Daimyo Haruno Nagato terkejut saat mendapat pelukan mendadak dari belakang tubuhnya, kuas tintanya jatuh ke kertas yang sedang dia kerjakan. Dia akan langsung marah jika hal ini terjadi pada situasi biasa, tetapi ini bukanlah sesuatu yang biasa. Seseorang yang kini tengah memeluknya adalah satu-satunya putri yang amat sangat dia sayangi.

"Ohayou, Sakura." Sapanya. "Kau pasti sangat merindukan Ciciue sampai-sampai bersikap manja seperti ini." Lanjutnya, sambil mengelus rambut di puncak kepala Sakura. "Kau mirip sekali dengan mendiang Hahaue-mu."
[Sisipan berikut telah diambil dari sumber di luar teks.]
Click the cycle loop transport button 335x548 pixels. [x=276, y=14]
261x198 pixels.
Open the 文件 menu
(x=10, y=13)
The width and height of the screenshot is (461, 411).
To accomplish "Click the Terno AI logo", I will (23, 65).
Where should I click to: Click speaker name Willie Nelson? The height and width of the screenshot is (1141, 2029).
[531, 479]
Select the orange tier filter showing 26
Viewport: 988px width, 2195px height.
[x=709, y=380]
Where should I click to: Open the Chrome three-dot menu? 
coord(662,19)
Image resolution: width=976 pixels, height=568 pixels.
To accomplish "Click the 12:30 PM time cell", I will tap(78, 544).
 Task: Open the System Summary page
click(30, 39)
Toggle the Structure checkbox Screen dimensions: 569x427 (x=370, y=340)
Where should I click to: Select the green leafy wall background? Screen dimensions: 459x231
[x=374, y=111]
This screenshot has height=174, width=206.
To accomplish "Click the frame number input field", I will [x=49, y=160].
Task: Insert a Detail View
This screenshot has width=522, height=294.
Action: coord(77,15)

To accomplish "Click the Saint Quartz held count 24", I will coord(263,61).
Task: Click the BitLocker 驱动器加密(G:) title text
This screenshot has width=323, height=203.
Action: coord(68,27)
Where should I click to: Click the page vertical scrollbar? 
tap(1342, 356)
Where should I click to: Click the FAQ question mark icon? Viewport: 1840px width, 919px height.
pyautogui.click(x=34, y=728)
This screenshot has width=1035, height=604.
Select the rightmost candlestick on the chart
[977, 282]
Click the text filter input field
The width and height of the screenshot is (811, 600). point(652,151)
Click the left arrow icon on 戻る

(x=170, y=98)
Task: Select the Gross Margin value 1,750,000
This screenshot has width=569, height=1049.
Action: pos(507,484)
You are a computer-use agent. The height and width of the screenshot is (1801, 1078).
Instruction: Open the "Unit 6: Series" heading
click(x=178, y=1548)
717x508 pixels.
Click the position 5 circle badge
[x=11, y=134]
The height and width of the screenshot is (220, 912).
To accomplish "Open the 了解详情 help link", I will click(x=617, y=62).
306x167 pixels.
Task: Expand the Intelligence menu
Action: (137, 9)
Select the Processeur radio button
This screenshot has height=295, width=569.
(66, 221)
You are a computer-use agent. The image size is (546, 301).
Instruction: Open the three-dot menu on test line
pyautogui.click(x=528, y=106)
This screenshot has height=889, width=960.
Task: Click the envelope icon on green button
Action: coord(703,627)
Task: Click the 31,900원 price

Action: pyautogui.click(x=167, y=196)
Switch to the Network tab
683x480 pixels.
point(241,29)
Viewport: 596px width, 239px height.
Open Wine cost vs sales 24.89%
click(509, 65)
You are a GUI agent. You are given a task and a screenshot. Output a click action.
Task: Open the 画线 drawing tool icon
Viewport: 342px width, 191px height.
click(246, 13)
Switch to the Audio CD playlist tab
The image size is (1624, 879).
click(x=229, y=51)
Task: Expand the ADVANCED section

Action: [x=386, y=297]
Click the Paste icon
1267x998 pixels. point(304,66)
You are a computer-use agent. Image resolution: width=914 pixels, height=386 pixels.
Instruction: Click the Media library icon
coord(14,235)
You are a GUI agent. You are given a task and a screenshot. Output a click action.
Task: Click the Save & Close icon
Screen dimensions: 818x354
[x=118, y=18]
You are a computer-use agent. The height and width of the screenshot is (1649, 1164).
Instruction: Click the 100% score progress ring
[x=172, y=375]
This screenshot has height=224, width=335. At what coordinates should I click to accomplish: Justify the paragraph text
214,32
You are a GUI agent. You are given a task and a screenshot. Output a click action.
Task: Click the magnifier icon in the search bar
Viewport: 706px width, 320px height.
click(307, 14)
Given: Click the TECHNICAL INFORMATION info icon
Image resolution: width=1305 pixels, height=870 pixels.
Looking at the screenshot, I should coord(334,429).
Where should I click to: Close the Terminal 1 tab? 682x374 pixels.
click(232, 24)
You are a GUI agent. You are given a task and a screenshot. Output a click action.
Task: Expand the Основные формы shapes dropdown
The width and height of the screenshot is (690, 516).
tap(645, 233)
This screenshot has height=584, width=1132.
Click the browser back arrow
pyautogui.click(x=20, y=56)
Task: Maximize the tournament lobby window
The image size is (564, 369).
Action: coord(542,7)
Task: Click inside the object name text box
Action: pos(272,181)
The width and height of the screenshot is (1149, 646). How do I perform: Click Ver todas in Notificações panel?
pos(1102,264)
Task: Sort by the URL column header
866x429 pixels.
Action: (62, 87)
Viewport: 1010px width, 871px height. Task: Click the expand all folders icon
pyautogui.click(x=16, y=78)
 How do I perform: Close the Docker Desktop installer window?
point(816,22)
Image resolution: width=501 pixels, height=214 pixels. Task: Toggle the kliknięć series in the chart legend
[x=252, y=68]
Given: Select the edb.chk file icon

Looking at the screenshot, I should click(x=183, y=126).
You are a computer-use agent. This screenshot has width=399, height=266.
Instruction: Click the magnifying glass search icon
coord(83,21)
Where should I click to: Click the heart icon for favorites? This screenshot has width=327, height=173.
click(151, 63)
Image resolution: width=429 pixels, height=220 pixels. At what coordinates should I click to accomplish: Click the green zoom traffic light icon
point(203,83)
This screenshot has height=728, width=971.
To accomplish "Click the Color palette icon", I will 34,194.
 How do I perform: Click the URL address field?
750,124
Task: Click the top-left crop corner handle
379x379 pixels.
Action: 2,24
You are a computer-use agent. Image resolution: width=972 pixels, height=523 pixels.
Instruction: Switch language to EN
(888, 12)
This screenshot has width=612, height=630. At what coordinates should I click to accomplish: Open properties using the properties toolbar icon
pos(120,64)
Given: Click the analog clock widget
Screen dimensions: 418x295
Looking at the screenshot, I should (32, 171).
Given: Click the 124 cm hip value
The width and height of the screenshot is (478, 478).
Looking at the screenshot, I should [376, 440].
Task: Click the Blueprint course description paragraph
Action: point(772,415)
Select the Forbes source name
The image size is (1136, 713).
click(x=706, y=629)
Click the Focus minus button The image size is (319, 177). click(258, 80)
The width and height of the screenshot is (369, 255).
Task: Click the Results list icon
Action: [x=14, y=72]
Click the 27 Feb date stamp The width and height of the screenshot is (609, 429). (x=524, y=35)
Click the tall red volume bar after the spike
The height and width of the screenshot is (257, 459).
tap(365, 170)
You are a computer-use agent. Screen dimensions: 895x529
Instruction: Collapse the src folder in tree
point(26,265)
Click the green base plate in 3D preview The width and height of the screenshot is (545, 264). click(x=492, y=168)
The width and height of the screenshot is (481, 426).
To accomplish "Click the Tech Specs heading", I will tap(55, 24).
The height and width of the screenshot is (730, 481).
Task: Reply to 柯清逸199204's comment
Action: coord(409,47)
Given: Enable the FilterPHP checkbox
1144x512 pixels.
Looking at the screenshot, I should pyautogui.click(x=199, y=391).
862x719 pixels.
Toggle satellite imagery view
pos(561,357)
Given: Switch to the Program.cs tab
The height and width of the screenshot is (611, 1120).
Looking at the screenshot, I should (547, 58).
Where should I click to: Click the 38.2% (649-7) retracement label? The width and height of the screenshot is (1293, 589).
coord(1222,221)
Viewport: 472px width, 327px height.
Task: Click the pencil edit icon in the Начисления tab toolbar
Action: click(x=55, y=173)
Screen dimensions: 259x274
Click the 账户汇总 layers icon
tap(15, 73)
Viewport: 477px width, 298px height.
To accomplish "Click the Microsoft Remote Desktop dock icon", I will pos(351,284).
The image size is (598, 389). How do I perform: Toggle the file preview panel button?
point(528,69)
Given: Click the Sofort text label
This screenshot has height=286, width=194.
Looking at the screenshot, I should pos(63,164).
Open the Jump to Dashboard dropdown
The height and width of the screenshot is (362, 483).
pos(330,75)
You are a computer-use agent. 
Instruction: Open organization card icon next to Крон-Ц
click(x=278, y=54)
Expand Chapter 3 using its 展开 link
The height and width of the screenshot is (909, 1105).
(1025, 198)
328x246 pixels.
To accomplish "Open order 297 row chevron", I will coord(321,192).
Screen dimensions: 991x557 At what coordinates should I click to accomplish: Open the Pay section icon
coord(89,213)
"Benarkah? Berarti aku ini cantik, Ciciue?"

Nagato tersenyum. "Aa, kau sangat-sangat cantik."

"Lebih cantik dari putri-putri di Istana Kaisar?"

"Lebih cantik dari putri-putri di Istana Kaisar." Jawab Nagato.

Sakura meraup wajah ayahnya dengan kedua telapak tangannya, dan memerhatikan wajah itu lekat-lekat. Kemudian dahinya berkerut, ekspresinya begitu lucu sehingga Nagato tertawa kecil di buatnya. "Kau melihat apa di wajah Ciciue, Sakura? Apa ada tinta?"

Sakura menggeleng. "Iie, wajah Ciciue pucat. Apa Ciciue sakit? Apa selama di Tokyo Ciciue makan dengan benar?"

"Aa, Ciciue makan lebih banyak di Tokyo daripada ketika sedang berada di Kyoto, sushi di sana sangat segar. Ciciue hanya kelelahan setelah menempuh perjalanan pulang yang jauh."

"Ah, yokatta..." sahut Sakura lega.

"Bagaimana denganmu, Sakura? Matsuri berkata bahwa sakit lambungmu kambuh, apa kau sudah merasa baikan?"

Sakura mengangguk. "Aa. Hanya serangan kambuh yang biasa." Sakura menyilangkan jari di belakang punggungnya. "Tidak terlalu sakit."

"Baguslah kalau begitu, berarti nanti siang Ciciue bisa mengajakmu ke suatu tempat."

"Ke mana?"

Nagato tersenyum lagi. "Kau akan tahu."

.

.

"PERJODOHAN?!"

Pekikan mengerikan itu sampai ke telinga orang-orang di luar kereta kuda yang sedang melaju di area perkotaan Kyoto. Di dalamnya, Haruno Sakura hampir melompat keluar jika saja Matsuri tidak menahan tubuhnya dengan susah payah.

"Lepaskan aku, Matsuri!" Sakura tidak henti-hentinya meronta. "Ciciue, biarkan aku pulang, aku tidak mau dijodohkan!"

Nagato berusaha membuat anak perempuannya ini untuk tetap tenang dengan menepuk-nepuk bahunya dari bangku seberang. "Tenanglah, Sakura. Secara teknis ini tidak bisa disebut perjodohan. Hanya pertemuan antar keluarga untuk membahas–"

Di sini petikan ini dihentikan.